More than half of arrested Muni shooting protesters live outside San Francisco 

UPDATE: Police released information at 3:05 p.m. revising the number of arrests at Monday's protest in San Francisco to 43.

Of the 43 people cited during a protest in San Francisco on Tuesday, 17 were city residents, police said Wednesday.

Roughly 150 people marched from Dolores Park to the Castro and along Market Street to protest last weekend’s fatal police shooting of Kenneth Harding, 19, in the Bayview.

None of those arrested were booked into jail, San Francisco police Lt. Troy Dangerfield said. They were cited and released and will have to attend a court hearing, he said.

Seventeen of the people who were cited are San Francisco residents, Dangerfield said. One person was from Pittsburgh, Pa. Others had addresses in the East Bay, San Diego and Irvine, he said.

The 43 arrests came after police declared an unlawful assembly at about 7:45 pm, nearly three hours after the protest began. The demonstrators were "repeatedly warned" to leave the roadway and return to the sidewalk.

They were cited for failure to obey a lawful order by a cop and for being pedestrians in the roadway, police said.

One reporter claimed she was detained by police and released during the protest. Another reporter was arrested after he did not produce a press pass.

In addition to the 43 arrests, cops booked two people on charges of assault and battery. One of those arrests occurred after a member of the media was attacked, police said.

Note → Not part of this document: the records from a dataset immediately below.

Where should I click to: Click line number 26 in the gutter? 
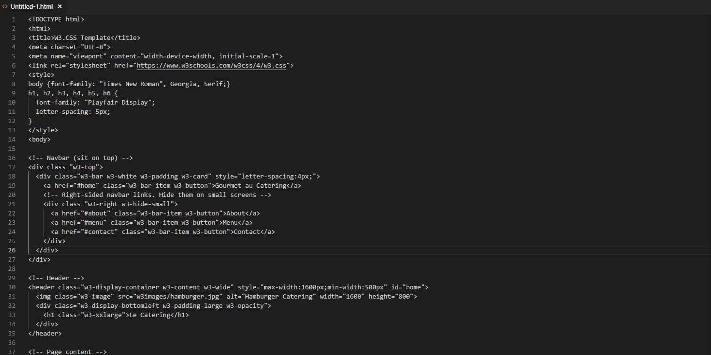[x=12, y=250]
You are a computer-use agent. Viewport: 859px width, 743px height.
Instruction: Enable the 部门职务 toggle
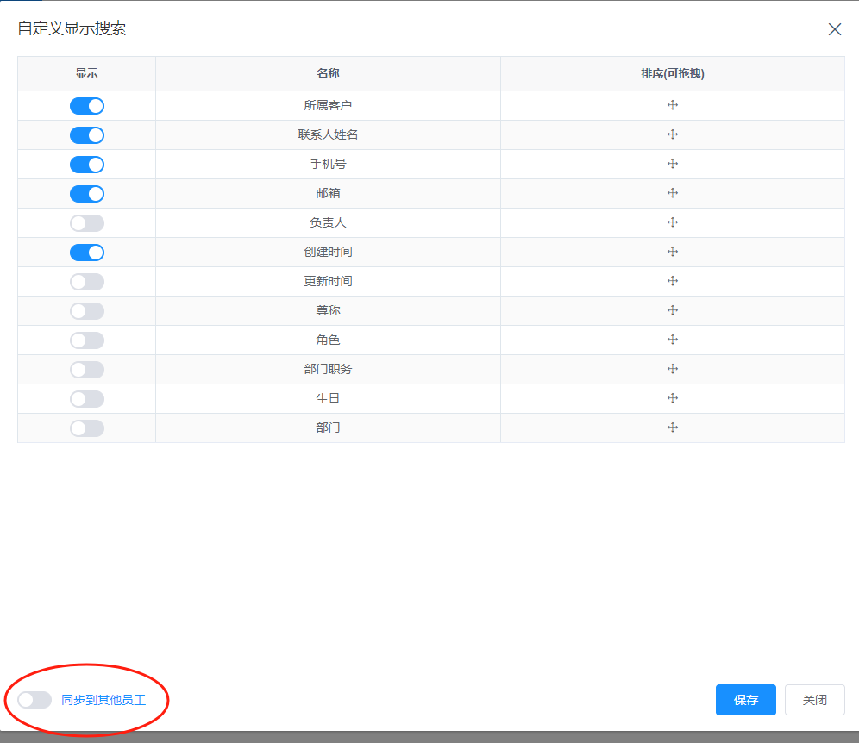tap(87, 370)
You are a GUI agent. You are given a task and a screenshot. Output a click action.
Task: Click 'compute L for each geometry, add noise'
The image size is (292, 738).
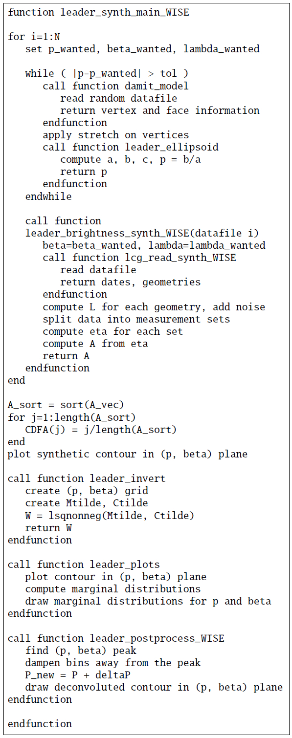(x=154, y=307)
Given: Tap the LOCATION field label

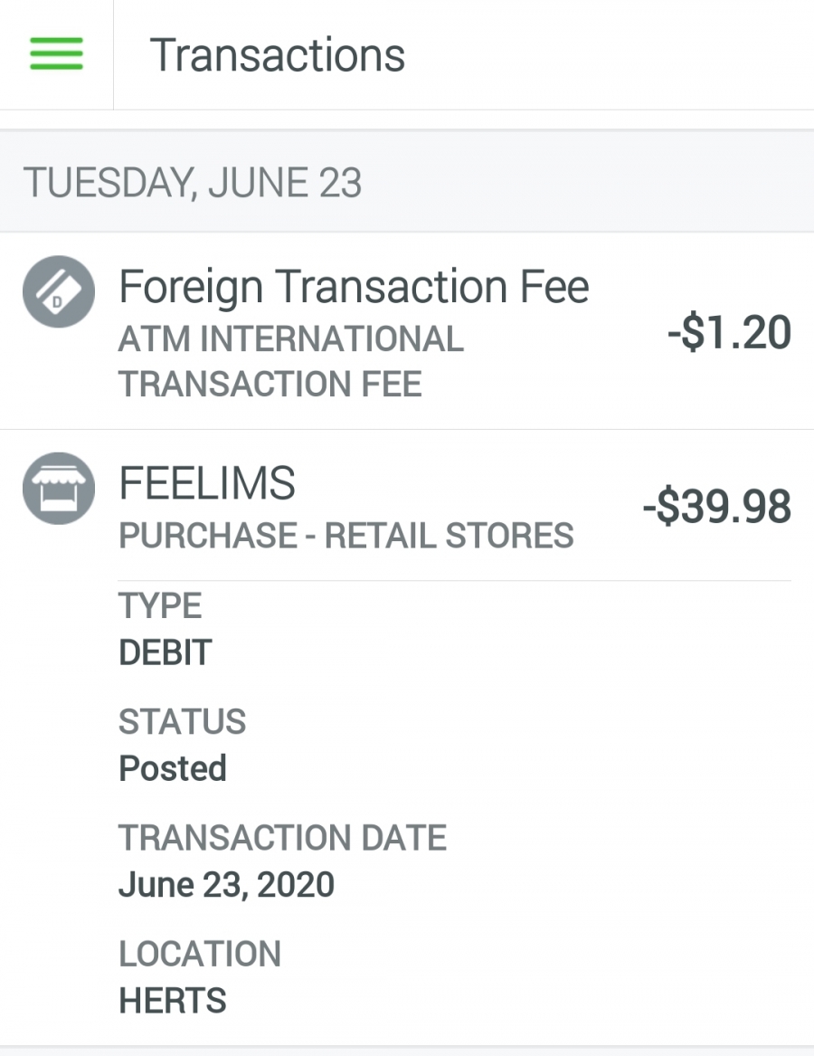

Marching protesters vandalized a Castro Bank of America as well as Castro Muni station, police said. Some threw smoke bombs into the underground station. A group walked past Mission Police Station and someone threw a hammer at officers. The crowd proceeded down Market Street, disrupting traffic and Muni service.

Public unrest has continued following Harding’s death. He was shot after he allegedly opened fire on two cops who were conducting a Muni fare inspection at Bayview station, according to police.

A wild protest also followed the July 3  fatal police shooting of 45-year-old Charles Hill at Civic Center Station. About a week after the shooting, roughly 75 protesters hellbent on paralyzing BART achieved their goal by holding open train doors, climbing atop a rail car and ultimately forcing police to shut down three stations during the height of the evening commute.